- **WORK TO DO**:
Retype each of the records below exactly as it appears, line for line.

══ EXTRACTED MATERIAL

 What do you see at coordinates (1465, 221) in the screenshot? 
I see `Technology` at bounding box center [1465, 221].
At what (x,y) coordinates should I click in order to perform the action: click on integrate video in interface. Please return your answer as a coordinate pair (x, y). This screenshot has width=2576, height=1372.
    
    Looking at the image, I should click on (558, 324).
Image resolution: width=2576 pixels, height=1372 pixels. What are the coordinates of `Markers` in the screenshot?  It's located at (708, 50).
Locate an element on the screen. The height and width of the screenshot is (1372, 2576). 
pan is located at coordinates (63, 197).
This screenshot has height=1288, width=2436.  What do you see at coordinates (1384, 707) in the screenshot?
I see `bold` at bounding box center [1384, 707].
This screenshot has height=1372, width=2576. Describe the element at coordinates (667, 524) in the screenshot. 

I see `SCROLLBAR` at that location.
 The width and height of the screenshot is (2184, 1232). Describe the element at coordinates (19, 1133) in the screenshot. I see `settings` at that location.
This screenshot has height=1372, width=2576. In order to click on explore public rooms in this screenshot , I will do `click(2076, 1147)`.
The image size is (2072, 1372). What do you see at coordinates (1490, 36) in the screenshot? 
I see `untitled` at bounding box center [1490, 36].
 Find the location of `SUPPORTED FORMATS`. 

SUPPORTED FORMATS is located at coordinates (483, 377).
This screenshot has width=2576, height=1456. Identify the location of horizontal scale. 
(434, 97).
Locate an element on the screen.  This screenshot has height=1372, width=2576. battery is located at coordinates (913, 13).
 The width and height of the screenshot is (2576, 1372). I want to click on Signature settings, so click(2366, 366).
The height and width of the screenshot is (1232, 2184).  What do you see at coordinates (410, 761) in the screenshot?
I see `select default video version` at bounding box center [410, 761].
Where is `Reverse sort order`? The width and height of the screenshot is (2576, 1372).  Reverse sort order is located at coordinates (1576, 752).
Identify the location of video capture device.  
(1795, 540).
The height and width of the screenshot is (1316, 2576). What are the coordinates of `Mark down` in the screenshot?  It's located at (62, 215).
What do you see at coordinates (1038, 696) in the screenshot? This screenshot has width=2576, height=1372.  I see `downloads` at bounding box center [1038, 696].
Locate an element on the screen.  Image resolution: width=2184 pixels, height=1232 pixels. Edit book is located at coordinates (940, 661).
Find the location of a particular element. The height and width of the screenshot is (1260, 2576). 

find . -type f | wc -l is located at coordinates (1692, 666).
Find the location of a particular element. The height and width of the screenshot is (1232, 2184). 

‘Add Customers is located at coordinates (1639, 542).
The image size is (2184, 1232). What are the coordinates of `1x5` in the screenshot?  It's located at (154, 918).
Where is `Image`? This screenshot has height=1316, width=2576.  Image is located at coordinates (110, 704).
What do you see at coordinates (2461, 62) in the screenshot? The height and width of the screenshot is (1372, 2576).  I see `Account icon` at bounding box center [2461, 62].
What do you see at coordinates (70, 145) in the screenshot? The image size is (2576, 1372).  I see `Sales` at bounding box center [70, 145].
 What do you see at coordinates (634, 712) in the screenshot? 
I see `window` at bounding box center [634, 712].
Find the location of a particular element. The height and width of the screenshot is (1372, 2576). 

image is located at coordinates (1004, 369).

════

- **WRITTEN RESPONSE**:
 What do you see at coordinates (1465, 221) in the screenshot? 
I see `Technology` at bounding box center [1465, 221].
At what (x,y) coordinates should I click in order to perform the action: click on integrate video in interface. Please return your answer as a coordinate pair (x, y). This screenshot has width=2576, height=1372.
    
    Looking at the image, I should click on (558, 324).
Image resolution: width=2576 pixels, height=1372 pixels. What are the coordinates of `Markers` in the screenshot?  It's located at (708, 50).
Locate an element on the screen. The height and width of the screenshot is (1372, 2576). 
pan is located at coordinates (63, 197).
This screenshot has height=1288, width=2436.  What do you see at coordinates (1384, 707) in the screenshot?
I see `bold` at bounding box center [1384, 707].
This screenshot has height=1372, width=2576. Describe the element at coordinates (667, 524) in the screenshot. 

I see `SCROLLBAR` at that location.
 The width and height of the screenshot is (2184, 1232). Describe the element at coordinates (19, 1133) in the screenshot. I see `settings` at that location.
This screenshot has height=1372, width=2576. In order to click on explore public rooms in this screenshot , I will do `click(2076, 1147)`.
The image size is (2072, 1372). What do you see at coordinates (1490, 36) in the screenshot? 
I see `untitled` at bounding box center [1490, 36].
 Find the location of `SUPPORTED FORMATS`. 

SUPPORTED FORMATS is located at coordinates (483, 377).
This screenshot has width=2576, height=1456. Identify the location of horizontal scale. 
(434, 97).
Locate an element on the screen.  This screenshot has height=1372, width=2576. battery is located at coordinates (913, 13).
 The width and height of the screenshot is (2576, 1372). I want to click on Signature settings, so click(2366, 366).
The height and width of the screenshot is (1232, 2184).  What do you see at coordinates (410, 761) in the screenshot?
I see `select default video version` at bounding box center [410, 761].
Where is `Reverse sort order`? The width and height of the screenshot is (2576, 1372).  Reverse sort order is located at coordinates (1576, 752).
Identify the location of video capture device.  
(1795, 540).
The height and width of the screenshot is (1316, 2576). What are the coordinates of `Mark down` in the screenshot?  It's located at (62, 215).
What do you see at coordinates (1038, 696) in the screenshot? This screenshot has width=2576, height=1372.  I see `downloads` at bounding box center [1038, 696].
Locate an element on the screen.  Image resolution: width=2184 pixels, height=1232 pixels. Edit book is located at coordinates (940, 661).
Find the location of a particular element. The height and width of the screenshot is (1260, 2576). 

find . -type f | wc -l is located at coordinates (1692, 666).
Find the location of a particular element. The height and width of the screenshot is (1232, 2184). 

‘Add Customers is located at coordinates (1639, 542).
The image size is (2184, 1232). What are the coordinates of `1x5` in the screenshot?  It's located at (154, 918).
Where is `Image`? This screenshot has height=1316, width=2576.  Image is located at coordinates (110, 704).
What do you see at coordinates (2461, 62) in the screenshot? The height and width of the screenshot is (1372, 2576).  I see `Account icon` at bounding box center [2461, 62].
What do you see at coordinates (70, 145) in the screenshot? The image size is (2576, 1372).  I see `Sales` at bounding box center [70, 145].
 What do you see at coordinates (634, 712) in the screenshot? 
I see `window` at bounding box center [634, 712].
Find the location of a particular element. The height and width of the screenshot is (1372, 2576). 

image is located at coordinates (1004, 369).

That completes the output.